═══ Given information
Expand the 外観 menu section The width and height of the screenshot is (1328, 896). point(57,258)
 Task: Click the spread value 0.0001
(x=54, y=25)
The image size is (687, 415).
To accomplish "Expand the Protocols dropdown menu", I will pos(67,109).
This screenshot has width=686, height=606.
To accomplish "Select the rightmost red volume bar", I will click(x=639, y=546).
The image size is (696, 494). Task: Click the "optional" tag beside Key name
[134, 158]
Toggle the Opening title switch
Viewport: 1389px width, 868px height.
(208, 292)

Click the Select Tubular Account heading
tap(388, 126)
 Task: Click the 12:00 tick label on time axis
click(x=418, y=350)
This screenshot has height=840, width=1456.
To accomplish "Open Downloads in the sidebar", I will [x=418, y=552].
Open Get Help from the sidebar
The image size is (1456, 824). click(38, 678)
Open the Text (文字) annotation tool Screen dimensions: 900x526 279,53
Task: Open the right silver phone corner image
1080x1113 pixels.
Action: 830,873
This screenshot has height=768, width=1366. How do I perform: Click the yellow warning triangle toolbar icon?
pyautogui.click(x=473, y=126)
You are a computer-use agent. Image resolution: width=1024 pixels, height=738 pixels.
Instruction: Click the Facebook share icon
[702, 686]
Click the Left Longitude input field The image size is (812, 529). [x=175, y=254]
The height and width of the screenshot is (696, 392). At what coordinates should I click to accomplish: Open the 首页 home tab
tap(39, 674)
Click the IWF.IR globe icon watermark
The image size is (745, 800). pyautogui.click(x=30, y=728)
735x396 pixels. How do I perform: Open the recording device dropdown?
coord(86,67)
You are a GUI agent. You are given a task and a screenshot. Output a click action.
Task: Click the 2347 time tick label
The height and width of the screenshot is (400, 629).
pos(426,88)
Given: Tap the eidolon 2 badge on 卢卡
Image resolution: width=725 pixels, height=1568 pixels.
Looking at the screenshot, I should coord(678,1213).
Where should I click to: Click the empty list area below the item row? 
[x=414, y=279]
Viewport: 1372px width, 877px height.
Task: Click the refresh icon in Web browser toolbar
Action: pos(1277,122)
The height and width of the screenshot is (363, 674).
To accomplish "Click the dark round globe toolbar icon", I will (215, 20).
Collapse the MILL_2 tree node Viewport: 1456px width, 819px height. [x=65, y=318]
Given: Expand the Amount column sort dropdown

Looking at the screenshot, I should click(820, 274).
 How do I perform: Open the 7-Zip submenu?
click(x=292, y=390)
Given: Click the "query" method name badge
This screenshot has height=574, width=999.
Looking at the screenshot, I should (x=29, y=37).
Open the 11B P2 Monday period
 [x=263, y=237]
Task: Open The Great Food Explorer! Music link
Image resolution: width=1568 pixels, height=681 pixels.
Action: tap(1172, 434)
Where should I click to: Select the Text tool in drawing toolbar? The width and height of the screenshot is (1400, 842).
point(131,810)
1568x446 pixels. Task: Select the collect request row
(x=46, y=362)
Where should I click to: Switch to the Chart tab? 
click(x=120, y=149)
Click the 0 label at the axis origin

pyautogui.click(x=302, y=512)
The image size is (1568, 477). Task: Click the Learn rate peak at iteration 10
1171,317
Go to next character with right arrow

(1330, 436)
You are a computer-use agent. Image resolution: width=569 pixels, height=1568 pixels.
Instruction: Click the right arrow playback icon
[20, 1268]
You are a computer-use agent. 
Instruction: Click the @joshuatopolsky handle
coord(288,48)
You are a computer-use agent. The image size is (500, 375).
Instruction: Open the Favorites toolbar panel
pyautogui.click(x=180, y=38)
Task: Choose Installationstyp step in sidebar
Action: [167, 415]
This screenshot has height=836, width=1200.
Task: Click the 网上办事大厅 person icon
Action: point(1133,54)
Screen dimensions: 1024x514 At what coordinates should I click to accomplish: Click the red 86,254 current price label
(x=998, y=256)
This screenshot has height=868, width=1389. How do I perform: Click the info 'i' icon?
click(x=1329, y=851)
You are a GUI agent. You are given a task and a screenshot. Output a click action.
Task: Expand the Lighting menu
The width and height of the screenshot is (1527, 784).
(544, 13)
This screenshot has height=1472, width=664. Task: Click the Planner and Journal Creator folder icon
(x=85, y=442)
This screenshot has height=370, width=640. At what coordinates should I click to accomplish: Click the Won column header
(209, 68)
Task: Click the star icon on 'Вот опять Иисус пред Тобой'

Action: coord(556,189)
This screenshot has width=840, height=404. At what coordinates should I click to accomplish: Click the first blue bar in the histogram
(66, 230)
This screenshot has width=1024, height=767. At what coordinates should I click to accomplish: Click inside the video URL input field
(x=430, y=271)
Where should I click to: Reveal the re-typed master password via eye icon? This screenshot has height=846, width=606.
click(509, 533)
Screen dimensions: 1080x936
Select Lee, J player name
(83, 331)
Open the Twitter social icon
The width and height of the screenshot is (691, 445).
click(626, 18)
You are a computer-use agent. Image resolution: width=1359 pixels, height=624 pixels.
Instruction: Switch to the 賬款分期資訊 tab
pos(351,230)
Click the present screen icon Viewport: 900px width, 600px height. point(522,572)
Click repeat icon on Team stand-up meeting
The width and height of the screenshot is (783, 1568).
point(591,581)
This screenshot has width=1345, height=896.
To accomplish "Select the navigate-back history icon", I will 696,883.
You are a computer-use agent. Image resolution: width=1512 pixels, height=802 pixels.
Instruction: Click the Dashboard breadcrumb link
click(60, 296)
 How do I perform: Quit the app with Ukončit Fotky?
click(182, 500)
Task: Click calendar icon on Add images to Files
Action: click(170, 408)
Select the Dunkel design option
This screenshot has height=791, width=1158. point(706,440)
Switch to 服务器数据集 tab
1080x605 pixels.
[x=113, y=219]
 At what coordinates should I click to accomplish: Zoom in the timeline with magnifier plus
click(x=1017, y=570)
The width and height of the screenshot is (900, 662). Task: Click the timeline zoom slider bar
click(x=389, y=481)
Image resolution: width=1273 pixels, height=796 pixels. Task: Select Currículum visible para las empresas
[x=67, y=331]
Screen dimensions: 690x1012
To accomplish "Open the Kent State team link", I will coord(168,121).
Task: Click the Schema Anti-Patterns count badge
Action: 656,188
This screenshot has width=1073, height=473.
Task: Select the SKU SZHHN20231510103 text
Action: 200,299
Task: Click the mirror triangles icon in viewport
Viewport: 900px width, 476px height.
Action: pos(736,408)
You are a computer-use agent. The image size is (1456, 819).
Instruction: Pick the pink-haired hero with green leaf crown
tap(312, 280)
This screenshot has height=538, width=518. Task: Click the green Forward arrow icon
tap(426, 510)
══════
**Work instructions:**
For every record above, print an exact copy.

**Written answer:**
Expand the 外観 menu section The width and height of the screenshot is (1328, 896). point(57,258)
 Task: Click the spread value 0.0001
(x=54, y=25)
The image size is (687, 415).
To accomplish "Expand the Protocols dropdown menu", I will pos(67,109).
This screenshot has width=686, height=606.
To accomplish "Select the rightmost red volume bar", I will click(x=639, y=546).
The image size is (696, 494). Task: Click the "optional" tag beside Key name
[134, 158]
Toggle the Opening title switch
Viewport: 1389px width, 868px height.
(208, 292)

Click the Select Tubular Account heading
tap(388, 126)
 Task: Click the 12:00 tick label on time axis
click(x=418, y=350)
This screenshot has height=840, width=1456.
To accomplish "Open Downloads in the sidebar", I will [x=418, y=552].
Open Get Help from the sidebar
The image size is (1456, 824). click(38, 678)
Open the Text (文字) annotation tool Screen dimensions: 900x526 279,53
Task: Open the right silver phone corner image
1080x1113 pixels.
Action: 830,873
This screenshot has height=768, width=1366. How do I perform: Click the yellow warning triangle toolbar icon?
pyautogui.click(x=473, y=126)
You are a computer-use agent. Image resolution: width=1024 pixels, height=738 pixels.
Instruction: Click the Facebook share icon
[702, 686]
Click the Left Longitude input field The image size is (812, 529). [x=175, y=254]
The height and width of the screenshot is (696, 392). At what coordinates should I click to accomplish: Open the 首页 home tab
tap(39, 674)
Click the IWF.IR globe icon watermark
The image size is (745, 800). pyautogui.click(x=30, y=728)
735x396 pixels. How do I perform: Open the recording device dropdown?
coord(86,67)
You are a GUI agent. You are given a task and a screenshot. Output a click action.
Task: Click the 2347 time tick label
The height and width of the screenshot is (400, 629).
pos(426,88)
Given: Tap the eidolon 2 badge on 卢卡
Image resolution: width=725 pixels, height=1568 pixels.
Looking at the screenshot, I should coord(678,1213).
Where should I click to: Click the empty list area below the item row? 
[x=414, y=279]
Viewport: 1372px width, 877px height.
Task: Click the refresh icon in Web browser toolbar
Action: pos(1277,122)
The height and width of the screenshot is (363, 674).
To accomplish "Click the dark round globe toolbar icon", I will (215, 20).
Collapse the MILL_2 tree node Viewport: 1456px width, 819px height. [x=65, y=318]
Given: Expand the Amount column sort dropdown

Looking at the screenshot, I should click(820, 274).
 How do I perform: Open the 7-Zip submenu?
click(x=292, y=390)
Given: Click the "query" method name badge
This screenshot has height=574, width=999.
Looking at the screenshot, I should (x=29, y=37).
Open the 11B P2 Monday period
 [x=263, y=237]
Task: Open The Great Food Explorer! Music link
Image resolution: width=1568 pixels, height=681 pixels.
Action: tap(1172, 434)
Where should I click to: Select the Text tool in drawing toolbar? The width and height of the screenshot is (1400, 842).
point(131,810)
1568x446 pixels. Task: Select the collect request row
(x=46, y=362)
Where should I click to: Switch to the Chart tab? 
click(x=120, y=149)
Click the 0 label at the axis origin

pyautogui.click(x=302, y=512)
The image size is (1568, 477). Task: Click the Learn rate peak at iteration 10
1171,317
Go to next character with right arrow

(1330, 436)
You are a computer-use agent. Image resolution: width=569 pixels, height=1568 pixels.
Instruction: Click the right arrow playback icon
[20, 1268]
You are a computer-use agent. 
Instruction: Click the @joshuatopolsky handle
coord(288,48)
You are a computer-use agent. The image size is (500, 375).
Instruction: Open the Favorites toolbar panel
pyautogui.click(x=180, y=38)
Task: Choose Installationstyp step in sidebar
Action: [167, 415]
This screenshot has height=836, width=1200.
Task: Click the 网上办事大厅 person icon
Action: point(1133,54)
Screen dimensions: 1024x514 At what coordinates should I click to accomplish: Click the red 86,254 current price label
(x=998, y=256)
This screenshot has height=868, width=1389. How do I perform: Click the info 'i' icon?
click(x=1329, y=851)
You are a GUI agent. You are given a task and a screenshot. Output a click action.
Task: Expand the Lighting menu
The width and height of the screenshot is (1527, 784).
(544, 13)
This screenshot has height=1472, width=664. Task: Click the Planner and Journal Creator folder icon
(x=85, y=442)
This screenshot has height=370, width=640. At what coordinates should I click to accomplish: Click the Won column header
(209, 68)
Task: Click the star icon on 'Вот опять Иисус пред Тобой'

Action: coord(556,189)
This screenshot has width=840, height=404. At what coordinates should I click to accomplish: Click the first blue bar in the histogram
(66, 230)
This screenshot has width=1024, height=767. At what coordinates should I click to accomplish: Click inside the video URL input field
(x=430, y=271)
Where should I click to: Reveal the re-typed master password via eye icon? This screenshot has height=846, width=606.
click(509, 533)
Screen dimensions: 1080x936
Select Lee, J player name
(83, 331)
Open the Twitter social icon
The width and height of the screenshot is (691, 445).
click(626, 18)
You are a computer-use agent. Image resolution: width=1359 pixels, height=624 pixels.
Instruction: Switch to the 賬款分期資訊 tab
pos(351,230)
Click the present screen icon Viewport: 900px width, 600px height. point(522,572)
Click repeat icon on Team stand-up meeting
The width and height of the screenshot is (783, 1568).
point(591,581)
This screenshot has width=1345, height=896.
To accomplish "Select the navigate-back history icon", I will 696,883.
You are a computer-use agent. Image resolution: width=1512 pixels, height=802 pixels.
Instruction: Click the Dashboard breadcrumb link
click(60, 296)
 How do I perform: Quit the app with Ukončit Fotky?
click(182, 500)
Task: Click calendar icon on Add images to Files
Action: click(170, 408)
Select the Dunkel design option
This screenshot has height=791, width=1158. point(706,440)
Switch to 服务器数据集 tab
1080x605 pixels.
[x=113, y=219]
 At what coordinates should I click to accomplish: Zoom in the timeline with magnifier plus
click(x=1017, y=570)
The width and height of the screenshot is (900, 662). Task: Click the timeline zoom slider bar
click(x=389, y=481)
Image resolution: width=1273 pixels, height=796 pixels. Task: Select Currículum visible para las empresas
[x=67, y=331]
Screen dimensions: 690x1012
To accomplish "Open the Kent State team link", I will coord(168,121).
Task: Click the Schema Anti-Patterns count badge
Action: 656,188
This screenshot has width=1073, height=473.
Task: Select the SKU SZHHN20231510103 text
Action: 200,299
Task: Click the mirror triangles icon in viewport
Viewport: 900px width, 476px height.
Action: pos(736,408)
You are a computer-use agent. The image size is (1456, 819).
Instruction: Pick the pink-haired hero with green leaf crown
tap(312, 280)
This screenshot has height=538, width=518. Task: Click the green Forward arrow icon
tap(426, 510)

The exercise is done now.